Iran: an uprising, a crackdown. One year later, where's the revolutionary spirit?

The Takeaway
The World
One year ago, Iran, in turmoil, appeared to be on the brink of a revolution. Mahmoud Ahmedinejad was declared the winner of Iran's much-contested presidential election. For days afterwards, protests raged. Hundreds of thousands of Iranians poured into the streets. They marched, despite a savage government crackdown. Dissidents, journalists and ordinary people were swept off the streets and imprisoned, but the protests went on. Cameras filmed the death throes of a young woman, Neda Agha-Soltan, shot in the streets of Tehran. She was called a martyr; her death fuelled even more protests.
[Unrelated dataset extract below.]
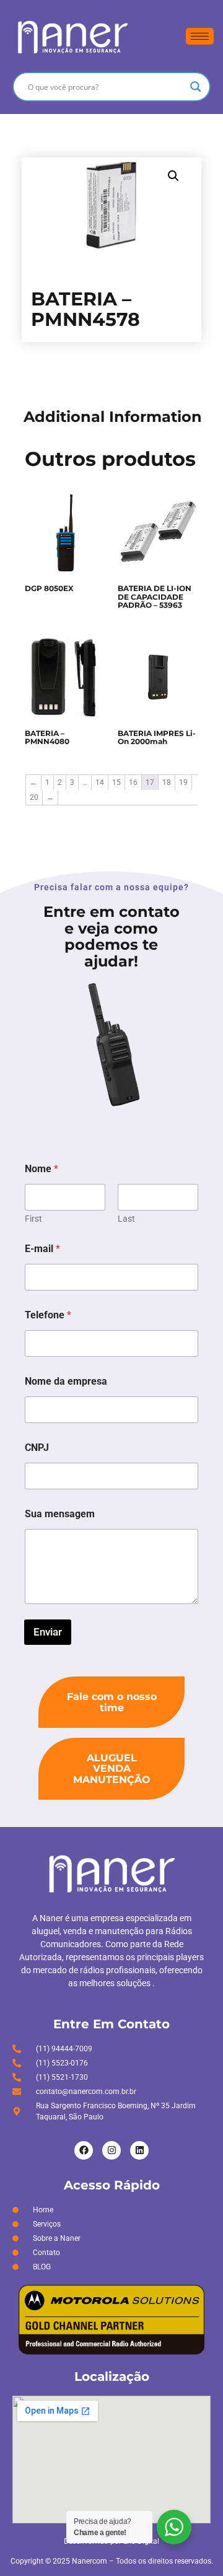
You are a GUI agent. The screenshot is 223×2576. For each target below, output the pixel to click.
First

Twitter and YouTube became foreign correspondents, telling stories from the embattled nation after traditional media were shut down or shut out. But the protests petered out. One year later, where is the revolutionary fervor? Stephen Kinzer, author of "Reset: Iran, Turkey and American's Future," spent two weeks in Iran, in May. He asked Iranians whether the one-year anniversary of the protests might itself be another revolution: "What they told me was, 'we tried something. It didn't work' They put us in jail and beat us. Now, we go on with our lives." We also speak with Akbar, an Iranian journalist who was part of the opposition protests last year.